Materials provided START

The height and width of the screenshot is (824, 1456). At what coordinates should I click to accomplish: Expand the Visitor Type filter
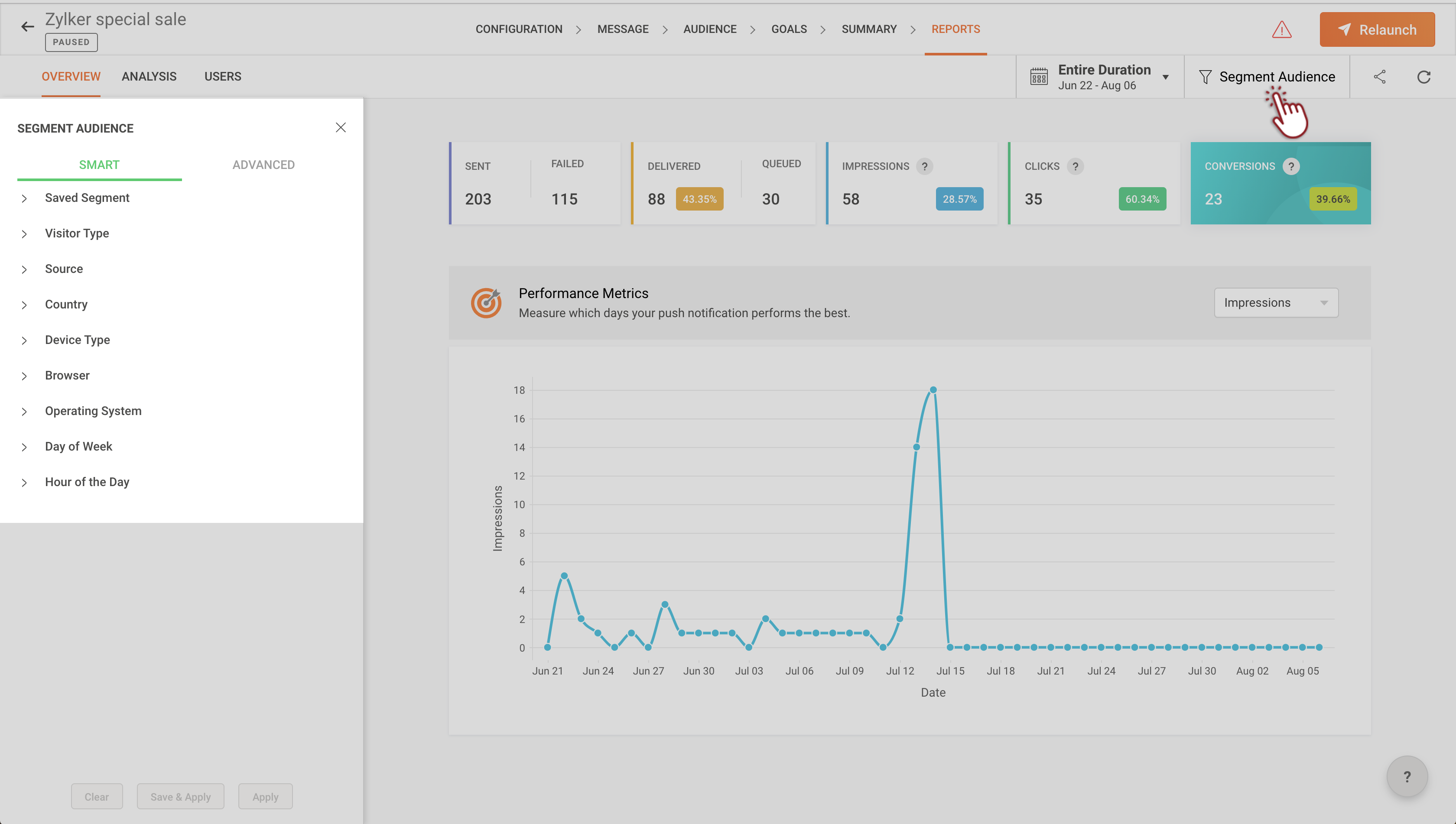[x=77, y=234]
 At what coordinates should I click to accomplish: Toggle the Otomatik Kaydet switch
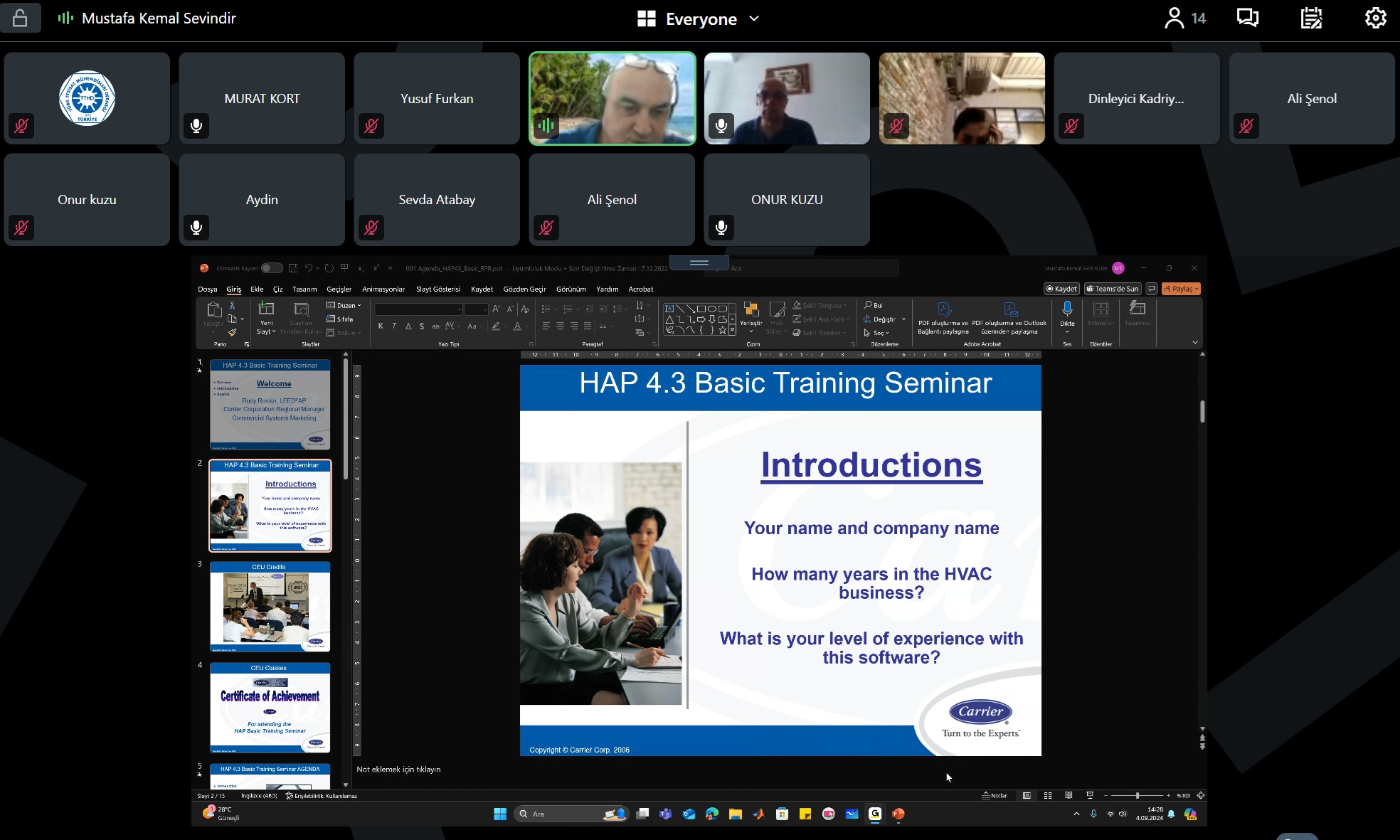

Materials provided END
Materials provided START

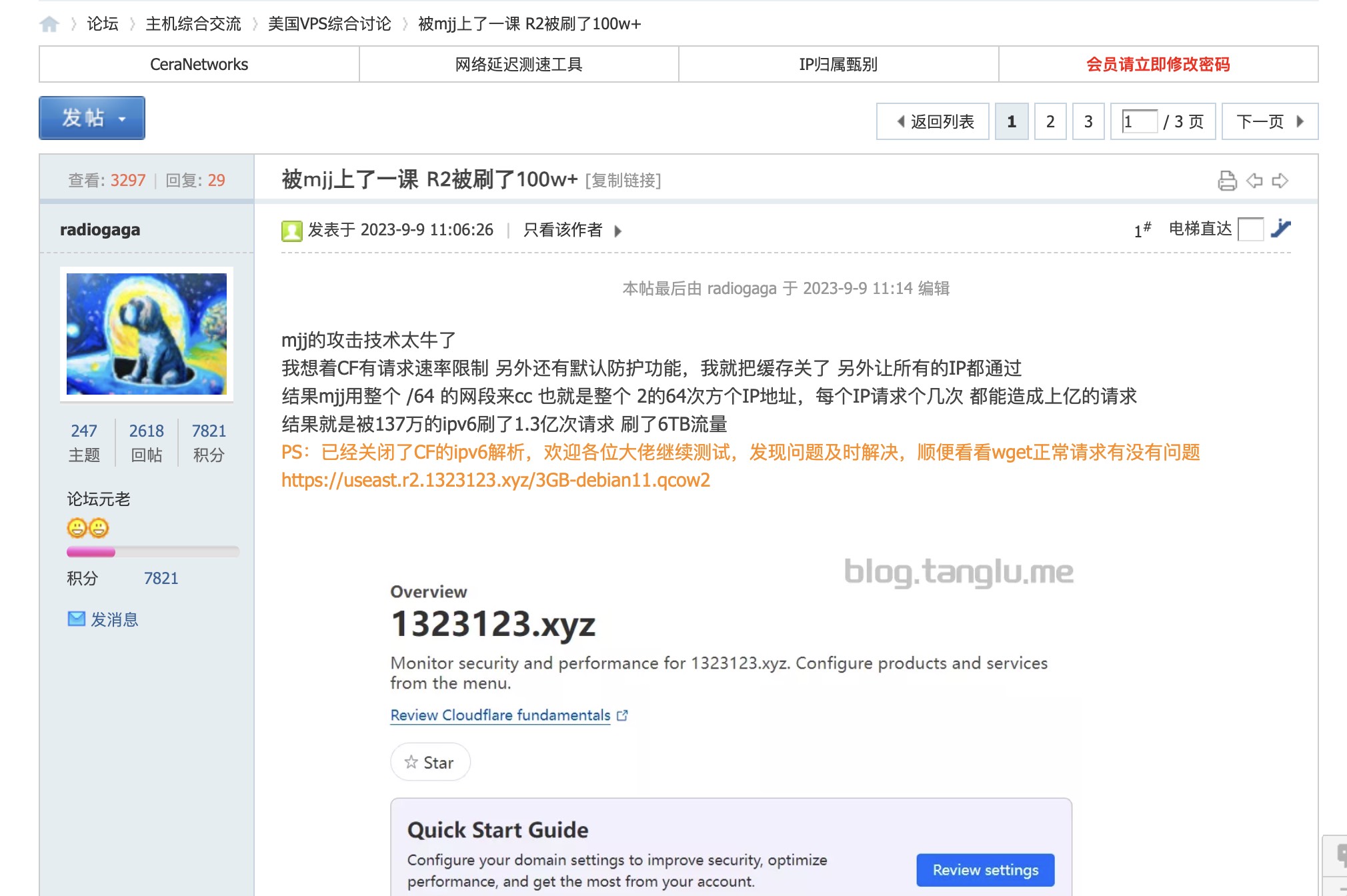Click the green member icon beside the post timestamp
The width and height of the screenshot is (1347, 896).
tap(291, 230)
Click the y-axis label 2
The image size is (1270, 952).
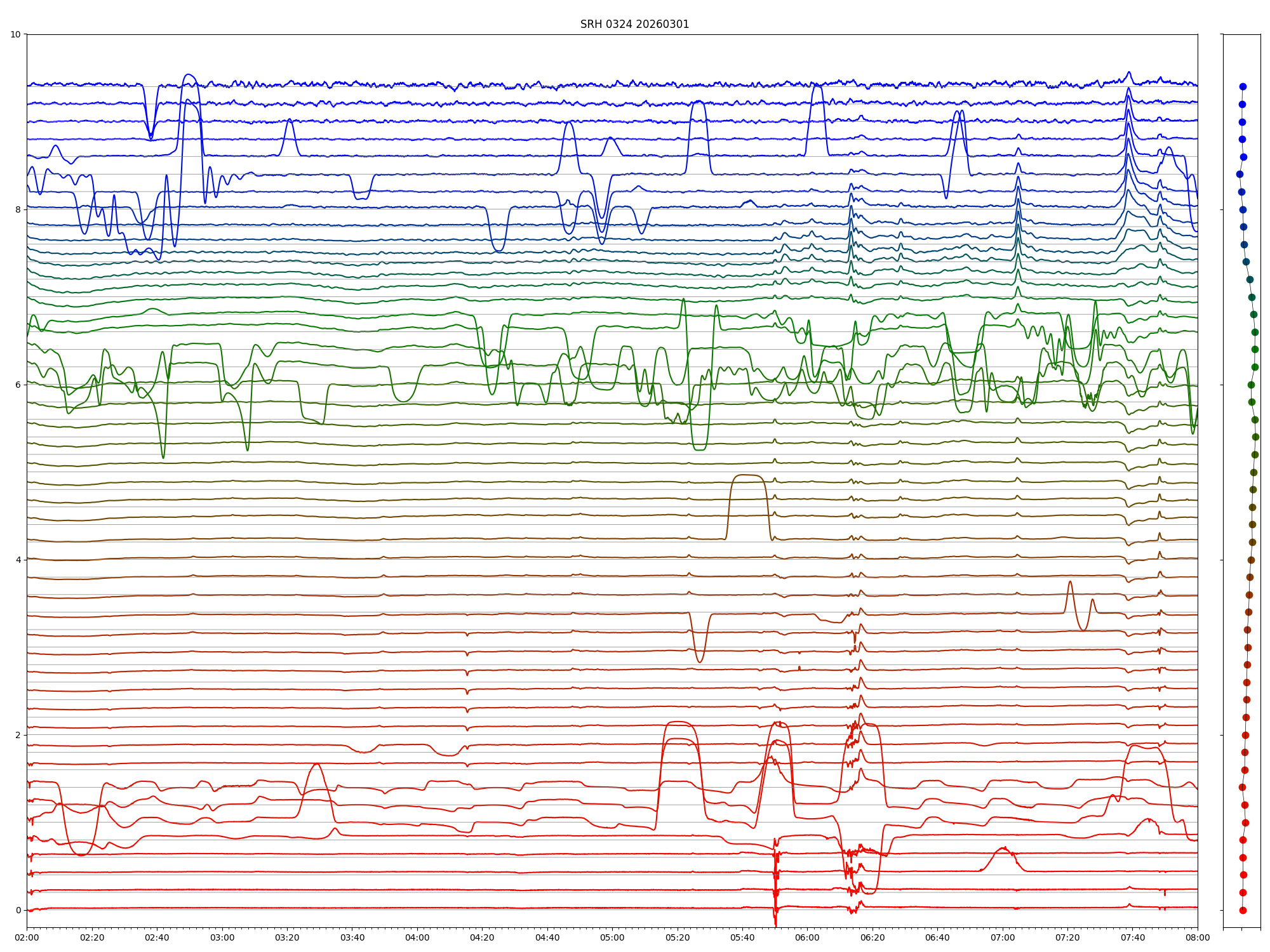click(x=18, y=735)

Materials provided END

**Work request**
Pictures do not belong in the answer. Return the lines above starting at the one with "The height and" and ending at the one with "At what coordinates should I click to accomplish: Toggle", both kept, exactly.

**Response to this exercise**
The height and width of the screenshot is (824, 1456). At what coordinates should I click to accomplish: Expand the Visitor Type filter
[x=77, y=234]
 At what coordinates should I click to accomplish: Toggle the Otomatik Kaydet switch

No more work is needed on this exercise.